Constructor with first parameter makearray creates an array
Otherwise your constructor should be called.
Usage:
%create an empty object
A
%create an array of size 2,3,4
A('createarray',2,3,4)
%use the standard constructor
A(2)
Biggest downside is you have to modify your classes. Never tested this solution, but it should be close to the first in performance.
I am playing around with OOP in MATLAB, and I have the following constructor:
function obj = Squadron(num_fighters, num_targets, time_steps)
if nargin == 0
num_targets = 100;
time_steps = 100;
num_fighters = 10;
end
obj.num_shooters = num_fighters;
for iShooter = 1:obj.num_shooters
a(iShooter) = Shooter(num_targets, time_steps);
end
obj.ShooterArray = a;
obj.current_detections = zeros(num_fighters, num_targets);
end
That temporary variable 'a' smells terrible. Is there a better way to initialize an array of objects, I wish there was a push/pop method. I am sure there is a better way to do this.
Looks like you are trying to create an array of handle objects (Shooters) and store it inside the property of another handle object (a Squardron). I have had a very similar problem discussion that might help you.
In short: What you are doing might not be pretty - but might be pretty good already.
When creating an array in Matlab it is usually a good Idea to do some pre-allocation to reserve memory which speeds up performance significantly.
In a normal case something like this:
a=zeros(1,1000);
for n=1:1000
a(n)=n;
end
(here a=1:1000; would be even better)
For objects the pre-allocation works by assigning one of the objects to the very last field in the array. Matlab then fills the other fields before that with objects (handles) that it creates by calling the constructor of that object with no arguments (see Matlab help). Hence a pre-allocation for objects could look like this:
a(1,1000)=ObjectConstructor();
for n=1:1000
a(n)=ObjectConstructor();
end
or simply
for n=1000:-1:1
a(n)=ObjectConstructor();
end
Making sure Shooter can be called with no arguments you should be able to do something like:
for iShooter = obj.num_shooters:-1:1
obj.ShooterArray(iShooter) = Shooter(num_targets, time_steps);
end
However, it turns out that for some reason this direct storing of an array of objects in another object's property creates very bad performance. (Probably the array pre-allocation does not work well in this case). Hence using an auxiliary variable and allocating the full array at once to the property is in this case is a good idea to increase performance.
I would try:
for iShooter = obj.num_shooters:-1:1
a(iShooter) = Shooter(num_targets, time_steps);
end
obj.ShooterArray = a;
Again - for more detail see this discussion
There are a couple of ways to handle this situation...
Building object arrays in the constructor:
You could modify your Shooter class such that when you pass arrays of values it creates an array of objects. Then you could initialize ShooterArray like so:
obj.ShooterArray = Shooter(repmat(num_targets,1,num_fighters),...

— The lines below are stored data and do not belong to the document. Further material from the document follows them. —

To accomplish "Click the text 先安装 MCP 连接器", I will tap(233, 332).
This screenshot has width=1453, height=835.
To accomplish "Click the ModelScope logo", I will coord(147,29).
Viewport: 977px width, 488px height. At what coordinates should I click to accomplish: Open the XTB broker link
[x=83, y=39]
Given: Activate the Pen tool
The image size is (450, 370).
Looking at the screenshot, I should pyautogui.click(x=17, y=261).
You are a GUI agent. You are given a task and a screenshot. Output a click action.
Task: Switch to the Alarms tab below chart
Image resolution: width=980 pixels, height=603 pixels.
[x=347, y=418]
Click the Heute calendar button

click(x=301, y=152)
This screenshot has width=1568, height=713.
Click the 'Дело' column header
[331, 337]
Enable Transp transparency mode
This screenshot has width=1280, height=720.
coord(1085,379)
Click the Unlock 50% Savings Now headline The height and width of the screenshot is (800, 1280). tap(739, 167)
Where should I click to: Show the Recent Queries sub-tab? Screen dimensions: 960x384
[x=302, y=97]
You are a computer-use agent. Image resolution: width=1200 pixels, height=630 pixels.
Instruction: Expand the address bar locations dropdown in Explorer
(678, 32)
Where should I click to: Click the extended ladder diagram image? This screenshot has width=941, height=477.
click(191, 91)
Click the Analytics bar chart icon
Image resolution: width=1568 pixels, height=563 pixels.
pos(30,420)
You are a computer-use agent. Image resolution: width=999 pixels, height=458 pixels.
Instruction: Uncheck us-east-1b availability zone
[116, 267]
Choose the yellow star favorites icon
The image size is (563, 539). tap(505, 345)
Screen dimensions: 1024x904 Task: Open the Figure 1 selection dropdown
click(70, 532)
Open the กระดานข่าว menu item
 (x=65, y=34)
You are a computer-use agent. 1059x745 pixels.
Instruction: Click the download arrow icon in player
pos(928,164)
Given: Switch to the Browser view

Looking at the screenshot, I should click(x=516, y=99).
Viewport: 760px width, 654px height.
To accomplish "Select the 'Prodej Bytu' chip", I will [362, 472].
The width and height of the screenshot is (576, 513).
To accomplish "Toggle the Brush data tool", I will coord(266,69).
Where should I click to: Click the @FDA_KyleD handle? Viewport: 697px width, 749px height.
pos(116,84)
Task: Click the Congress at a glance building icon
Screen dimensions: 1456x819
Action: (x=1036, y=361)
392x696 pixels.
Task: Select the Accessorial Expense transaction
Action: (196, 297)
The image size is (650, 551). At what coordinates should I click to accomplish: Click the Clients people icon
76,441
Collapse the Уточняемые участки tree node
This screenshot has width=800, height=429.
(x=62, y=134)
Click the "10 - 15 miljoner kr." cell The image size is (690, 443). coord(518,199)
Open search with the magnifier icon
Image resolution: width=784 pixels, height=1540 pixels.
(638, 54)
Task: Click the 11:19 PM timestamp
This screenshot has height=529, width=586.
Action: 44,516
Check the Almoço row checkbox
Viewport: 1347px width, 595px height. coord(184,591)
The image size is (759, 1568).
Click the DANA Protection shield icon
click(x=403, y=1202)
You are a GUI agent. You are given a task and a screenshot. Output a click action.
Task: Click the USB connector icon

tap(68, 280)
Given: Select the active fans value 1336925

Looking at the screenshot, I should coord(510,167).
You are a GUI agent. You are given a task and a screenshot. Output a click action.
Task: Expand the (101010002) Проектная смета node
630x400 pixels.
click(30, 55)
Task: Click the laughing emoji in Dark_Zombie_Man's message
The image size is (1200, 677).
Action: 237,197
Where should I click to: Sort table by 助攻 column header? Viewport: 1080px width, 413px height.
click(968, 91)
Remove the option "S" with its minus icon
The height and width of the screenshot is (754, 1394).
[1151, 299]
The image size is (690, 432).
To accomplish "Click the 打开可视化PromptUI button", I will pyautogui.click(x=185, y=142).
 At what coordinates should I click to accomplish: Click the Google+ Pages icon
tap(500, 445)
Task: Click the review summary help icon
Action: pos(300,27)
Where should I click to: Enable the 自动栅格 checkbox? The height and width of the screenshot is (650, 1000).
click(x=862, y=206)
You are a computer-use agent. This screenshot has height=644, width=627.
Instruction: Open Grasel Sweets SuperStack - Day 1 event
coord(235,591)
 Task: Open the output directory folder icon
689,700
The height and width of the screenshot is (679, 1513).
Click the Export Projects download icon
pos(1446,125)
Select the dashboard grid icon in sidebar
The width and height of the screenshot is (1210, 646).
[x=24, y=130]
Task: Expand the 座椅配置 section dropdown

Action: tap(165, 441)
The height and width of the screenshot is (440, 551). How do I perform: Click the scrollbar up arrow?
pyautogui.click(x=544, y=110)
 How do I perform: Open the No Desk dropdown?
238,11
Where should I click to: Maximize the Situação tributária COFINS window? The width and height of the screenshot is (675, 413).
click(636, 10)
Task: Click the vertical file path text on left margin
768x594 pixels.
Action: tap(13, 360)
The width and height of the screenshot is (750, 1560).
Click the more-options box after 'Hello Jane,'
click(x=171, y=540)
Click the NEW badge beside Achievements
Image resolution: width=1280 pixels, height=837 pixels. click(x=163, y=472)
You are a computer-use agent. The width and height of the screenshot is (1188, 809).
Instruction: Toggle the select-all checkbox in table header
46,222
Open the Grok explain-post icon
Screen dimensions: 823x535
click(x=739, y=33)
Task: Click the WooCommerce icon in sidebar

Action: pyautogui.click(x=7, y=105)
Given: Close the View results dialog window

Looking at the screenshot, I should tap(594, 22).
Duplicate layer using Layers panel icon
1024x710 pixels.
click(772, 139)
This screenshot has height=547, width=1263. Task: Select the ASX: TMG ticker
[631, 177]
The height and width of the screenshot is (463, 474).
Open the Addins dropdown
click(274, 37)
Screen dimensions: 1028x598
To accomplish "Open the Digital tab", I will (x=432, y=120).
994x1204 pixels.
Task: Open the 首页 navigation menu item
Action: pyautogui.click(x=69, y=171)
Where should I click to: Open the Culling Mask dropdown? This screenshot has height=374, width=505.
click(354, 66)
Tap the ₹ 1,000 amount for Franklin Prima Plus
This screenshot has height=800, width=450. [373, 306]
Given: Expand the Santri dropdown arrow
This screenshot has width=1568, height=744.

repmat(time_steps,1,num_fighters));
Replicating instances of a value class:
If Shooter is a value class, and each object is going to be exactly the same (i.e. you don't initialize any of its default properties to random values), then you can create just one object and replicate it using REPMAT:
obj.ShooterArray = repmat(Shooter(num_targets,time_steps),1,num_fighters);
Unfortunately, if Shooter is a subclass of the handle class, you can't just replicate it as you can with a value class. You would actually be replicating references to just one object, when you really need a number of separate objects each with their own unique reference. In such a case, your current code is likely the best solution.